Government brass fended off accusations for the next seven years, getting raked over the coals during question period and pressing through two elections with the albatross of an ongoing criminal trial around their necks.
As suddenly as it had started, it was over.
In October, former ministerial aides Dave Basi and Bobby Virk made surprise guilty pleas. They were sentenced to house arrest for breach of trust.
The vault sprung open by the stunning legislature raid was all but slammed shut, leaving expectant British Columbians without a sense of closure.

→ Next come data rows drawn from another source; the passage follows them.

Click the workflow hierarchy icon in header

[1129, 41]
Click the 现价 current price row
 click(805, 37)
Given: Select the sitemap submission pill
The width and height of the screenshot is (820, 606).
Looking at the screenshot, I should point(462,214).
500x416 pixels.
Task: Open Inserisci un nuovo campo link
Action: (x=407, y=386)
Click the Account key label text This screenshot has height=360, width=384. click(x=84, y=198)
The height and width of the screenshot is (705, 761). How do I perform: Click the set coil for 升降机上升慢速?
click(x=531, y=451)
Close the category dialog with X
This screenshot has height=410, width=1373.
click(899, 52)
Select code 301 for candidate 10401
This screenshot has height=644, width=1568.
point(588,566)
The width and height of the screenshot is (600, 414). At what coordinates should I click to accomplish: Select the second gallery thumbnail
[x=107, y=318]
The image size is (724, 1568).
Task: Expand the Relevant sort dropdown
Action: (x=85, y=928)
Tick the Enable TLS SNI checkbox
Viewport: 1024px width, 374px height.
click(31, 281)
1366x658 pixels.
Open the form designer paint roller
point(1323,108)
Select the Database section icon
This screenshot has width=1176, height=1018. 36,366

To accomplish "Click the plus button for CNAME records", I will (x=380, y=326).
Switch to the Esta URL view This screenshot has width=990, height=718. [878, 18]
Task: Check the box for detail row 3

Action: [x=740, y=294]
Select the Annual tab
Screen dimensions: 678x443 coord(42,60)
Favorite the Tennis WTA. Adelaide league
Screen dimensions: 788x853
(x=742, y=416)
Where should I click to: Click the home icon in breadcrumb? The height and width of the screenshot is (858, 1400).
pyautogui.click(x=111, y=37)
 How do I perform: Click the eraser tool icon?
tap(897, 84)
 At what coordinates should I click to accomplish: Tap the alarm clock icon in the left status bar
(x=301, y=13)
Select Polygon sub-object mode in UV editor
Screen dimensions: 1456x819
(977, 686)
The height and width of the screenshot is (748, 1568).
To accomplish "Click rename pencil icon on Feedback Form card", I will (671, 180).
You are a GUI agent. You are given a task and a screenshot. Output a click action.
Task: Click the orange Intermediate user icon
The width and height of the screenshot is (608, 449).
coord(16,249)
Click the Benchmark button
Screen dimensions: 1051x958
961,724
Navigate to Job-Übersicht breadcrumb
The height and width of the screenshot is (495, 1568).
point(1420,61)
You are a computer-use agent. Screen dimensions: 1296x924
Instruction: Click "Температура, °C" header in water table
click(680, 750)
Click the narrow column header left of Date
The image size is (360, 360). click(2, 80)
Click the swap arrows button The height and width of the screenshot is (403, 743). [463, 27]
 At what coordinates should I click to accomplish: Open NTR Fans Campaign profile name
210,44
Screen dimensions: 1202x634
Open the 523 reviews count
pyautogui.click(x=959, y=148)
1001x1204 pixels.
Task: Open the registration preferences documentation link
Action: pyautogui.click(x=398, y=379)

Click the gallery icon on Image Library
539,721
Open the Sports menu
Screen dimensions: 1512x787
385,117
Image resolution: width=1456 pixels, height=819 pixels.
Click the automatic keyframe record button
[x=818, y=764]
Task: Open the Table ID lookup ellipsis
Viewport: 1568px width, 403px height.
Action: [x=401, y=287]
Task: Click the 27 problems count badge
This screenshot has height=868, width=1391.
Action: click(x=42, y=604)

"There will always be speculation, there will always be unanswered questions, there will always be a cloud," said Sean Holman, who runs a daily web-journal covering the backrooms of B.C. politics called Public Eye. "And that is unfortunate -- maybe it'll come out one day in the history books."
Basi and Virk were charged one year after police made their move, in connection with the B.C. Liberals' controversial $1-billion sale of Crown-owned BC Rail. Basi had worked for then-finance minister Gary Collins and Virk for then-transportation minister Judith Reid.
In the 2001 election only two years prior, the same government had promised not to privatize the regional railway.
Not far into the trial that only began in May, the former political appointees struck a deal and admitted to disclosing confidential cabinet documents for bribes. In an agreed statement of facts, the pair said they did not obtain the consent of their superiors.
Taxpayers were left footing the bloated court bill, and the Opposition called for a public inquiry that quickly faded with the HST-induced resignation of Premier Gordon Campbell and internal strife.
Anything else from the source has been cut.